(Stored data)

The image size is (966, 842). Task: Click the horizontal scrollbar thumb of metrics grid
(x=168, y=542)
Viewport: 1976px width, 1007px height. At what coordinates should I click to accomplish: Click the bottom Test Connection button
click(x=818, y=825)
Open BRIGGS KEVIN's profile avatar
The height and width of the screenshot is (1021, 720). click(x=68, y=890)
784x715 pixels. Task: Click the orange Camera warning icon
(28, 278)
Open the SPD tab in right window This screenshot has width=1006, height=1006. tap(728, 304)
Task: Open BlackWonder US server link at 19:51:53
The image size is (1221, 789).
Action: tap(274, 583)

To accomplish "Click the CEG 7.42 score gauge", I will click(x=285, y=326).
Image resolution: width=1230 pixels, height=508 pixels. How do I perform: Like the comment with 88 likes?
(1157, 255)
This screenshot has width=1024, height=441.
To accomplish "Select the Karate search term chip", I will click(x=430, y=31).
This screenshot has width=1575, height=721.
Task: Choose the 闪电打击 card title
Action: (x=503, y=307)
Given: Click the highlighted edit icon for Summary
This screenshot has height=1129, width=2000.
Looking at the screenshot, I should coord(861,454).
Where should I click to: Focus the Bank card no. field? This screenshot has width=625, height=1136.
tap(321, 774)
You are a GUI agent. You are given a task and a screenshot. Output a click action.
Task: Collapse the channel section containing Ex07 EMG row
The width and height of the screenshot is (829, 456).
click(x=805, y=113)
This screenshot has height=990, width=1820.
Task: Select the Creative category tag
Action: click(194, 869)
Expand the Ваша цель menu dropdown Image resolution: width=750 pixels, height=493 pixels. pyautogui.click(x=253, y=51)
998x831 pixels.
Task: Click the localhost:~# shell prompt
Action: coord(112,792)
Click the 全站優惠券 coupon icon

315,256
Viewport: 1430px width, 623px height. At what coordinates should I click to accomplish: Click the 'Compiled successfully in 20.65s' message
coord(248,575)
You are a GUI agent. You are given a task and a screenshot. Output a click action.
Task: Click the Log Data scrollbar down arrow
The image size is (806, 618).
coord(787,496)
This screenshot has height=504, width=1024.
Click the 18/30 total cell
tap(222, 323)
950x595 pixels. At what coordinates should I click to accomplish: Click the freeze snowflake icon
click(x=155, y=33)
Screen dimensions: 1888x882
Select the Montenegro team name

Aim of the task: Set out exactly the lines from the one bearing "Viewport: 1430px width, 623px" through the end of the data, including both ends and omitting all others.

Exercise solution:
Viewport: 1430px width, 623px height. At what coordinates should I click to accomplish: Click the 'Compiled successfully in 20.65s' message
coord(248,575)
You are a GUI agent. You are given a task and a screenshot. Output a click action.
Task: Click the Log Data scrollbar down arrow
The image size is (806, 618).
coord(787,496)
This screenshot has height=504, width=1024.
Click the 18/30 total cell
tap(222, 323)
950x595 pixels. At what coordinates should I click to accomplish: Click the freeze snowflake icon
click(x=155, y=33)
Screen dimensions: 1888x882
Select the Montenegro team name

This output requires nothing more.